(Exercise goal):
The answer must consist of each line below that contains the string "computer".

[[ Excerpted data, beginning ]]

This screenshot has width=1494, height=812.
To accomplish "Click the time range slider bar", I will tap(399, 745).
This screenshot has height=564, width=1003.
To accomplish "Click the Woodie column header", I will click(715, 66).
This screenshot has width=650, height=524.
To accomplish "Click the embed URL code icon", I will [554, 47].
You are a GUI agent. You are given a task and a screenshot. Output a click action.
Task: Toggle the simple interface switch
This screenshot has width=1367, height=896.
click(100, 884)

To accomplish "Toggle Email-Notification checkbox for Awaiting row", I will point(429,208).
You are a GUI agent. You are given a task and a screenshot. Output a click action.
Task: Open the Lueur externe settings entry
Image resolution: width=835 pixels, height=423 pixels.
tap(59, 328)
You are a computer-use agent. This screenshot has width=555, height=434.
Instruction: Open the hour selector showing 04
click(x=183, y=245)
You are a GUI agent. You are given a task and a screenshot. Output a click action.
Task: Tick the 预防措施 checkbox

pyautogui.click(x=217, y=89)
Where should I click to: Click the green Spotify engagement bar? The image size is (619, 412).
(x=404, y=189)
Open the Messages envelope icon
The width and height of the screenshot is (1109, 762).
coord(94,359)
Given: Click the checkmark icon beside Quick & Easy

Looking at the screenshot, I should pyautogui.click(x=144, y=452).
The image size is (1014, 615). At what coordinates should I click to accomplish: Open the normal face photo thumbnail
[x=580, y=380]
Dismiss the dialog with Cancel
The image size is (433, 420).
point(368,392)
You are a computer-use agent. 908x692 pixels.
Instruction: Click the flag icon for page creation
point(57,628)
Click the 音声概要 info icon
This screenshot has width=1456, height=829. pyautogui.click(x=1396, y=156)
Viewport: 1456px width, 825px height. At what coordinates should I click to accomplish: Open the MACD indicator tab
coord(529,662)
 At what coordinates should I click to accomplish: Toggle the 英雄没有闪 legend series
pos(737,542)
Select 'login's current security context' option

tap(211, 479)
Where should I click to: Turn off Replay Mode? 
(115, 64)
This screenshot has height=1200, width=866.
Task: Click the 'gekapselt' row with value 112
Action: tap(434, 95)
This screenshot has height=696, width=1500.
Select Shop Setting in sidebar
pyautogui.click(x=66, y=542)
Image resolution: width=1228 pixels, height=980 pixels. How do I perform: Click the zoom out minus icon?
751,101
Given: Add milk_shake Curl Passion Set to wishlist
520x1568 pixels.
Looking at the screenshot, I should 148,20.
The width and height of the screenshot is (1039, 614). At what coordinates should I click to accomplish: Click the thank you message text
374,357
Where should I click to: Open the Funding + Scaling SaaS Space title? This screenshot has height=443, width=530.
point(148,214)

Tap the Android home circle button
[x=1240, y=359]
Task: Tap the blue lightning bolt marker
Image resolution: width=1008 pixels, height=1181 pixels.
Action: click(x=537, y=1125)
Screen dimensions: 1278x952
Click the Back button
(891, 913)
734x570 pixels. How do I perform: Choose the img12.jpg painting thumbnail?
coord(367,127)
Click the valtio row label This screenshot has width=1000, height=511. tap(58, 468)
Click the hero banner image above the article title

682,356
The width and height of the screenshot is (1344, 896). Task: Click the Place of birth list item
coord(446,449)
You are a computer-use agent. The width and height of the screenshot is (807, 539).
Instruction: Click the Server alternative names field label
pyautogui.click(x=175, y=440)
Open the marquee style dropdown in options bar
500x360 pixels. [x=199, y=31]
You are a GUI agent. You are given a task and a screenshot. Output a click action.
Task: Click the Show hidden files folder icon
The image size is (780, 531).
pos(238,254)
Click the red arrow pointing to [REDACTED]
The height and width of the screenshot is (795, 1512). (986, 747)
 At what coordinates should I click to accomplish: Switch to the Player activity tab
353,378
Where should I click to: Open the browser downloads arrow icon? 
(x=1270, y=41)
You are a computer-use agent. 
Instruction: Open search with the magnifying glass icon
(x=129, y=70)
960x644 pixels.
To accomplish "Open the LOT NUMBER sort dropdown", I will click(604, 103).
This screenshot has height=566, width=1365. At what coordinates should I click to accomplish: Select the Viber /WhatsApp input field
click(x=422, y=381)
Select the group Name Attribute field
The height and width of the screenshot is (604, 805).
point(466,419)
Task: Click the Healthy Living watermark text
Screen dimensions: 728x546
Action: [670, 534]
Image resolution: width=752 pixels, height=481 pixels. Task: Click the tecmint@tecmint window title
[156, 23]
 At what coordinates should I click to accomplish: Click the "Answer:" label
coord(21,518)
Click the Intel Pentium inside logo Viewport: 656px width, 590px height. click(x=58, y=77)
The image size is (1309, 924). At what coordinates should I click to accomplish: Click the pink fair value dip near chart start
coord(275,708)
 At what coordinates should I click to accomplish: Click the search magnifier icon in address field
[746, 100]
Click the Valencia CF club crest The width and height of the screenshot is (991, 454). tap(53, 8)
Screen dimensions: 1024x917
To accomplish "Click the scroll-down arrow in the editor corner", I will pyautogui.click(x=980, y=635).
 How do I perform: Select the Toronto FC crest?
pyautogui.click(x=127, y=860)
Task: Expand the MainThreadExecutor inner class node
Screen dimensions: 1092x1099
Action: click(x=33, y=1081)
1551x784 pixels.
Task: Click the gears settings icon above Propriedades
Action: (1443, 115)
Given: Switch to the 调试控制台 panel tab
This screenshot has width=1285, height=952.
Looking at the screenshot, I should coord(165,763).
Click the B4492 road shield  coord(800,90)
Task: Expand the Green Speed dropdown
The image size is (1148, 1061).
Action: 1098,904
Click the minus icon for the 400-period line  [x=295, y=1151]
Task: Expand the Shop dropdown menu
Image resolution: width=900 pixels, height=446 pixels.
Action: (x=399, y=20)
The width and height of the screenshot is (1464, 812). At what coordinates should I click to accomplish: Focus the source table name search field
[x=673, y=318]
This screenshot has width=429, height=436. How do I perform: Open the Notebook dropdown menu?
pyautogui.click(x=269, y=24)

[[ Excerpted data, end ]]

(Response box):
You are a computer-use agent. This screenshot has width=555, height=434.
You are a computer-use agent. 908x692 pixels.
You are a computer-use agent. The width and height of the screenshot is (807, 539).
You are a computer-use agent. 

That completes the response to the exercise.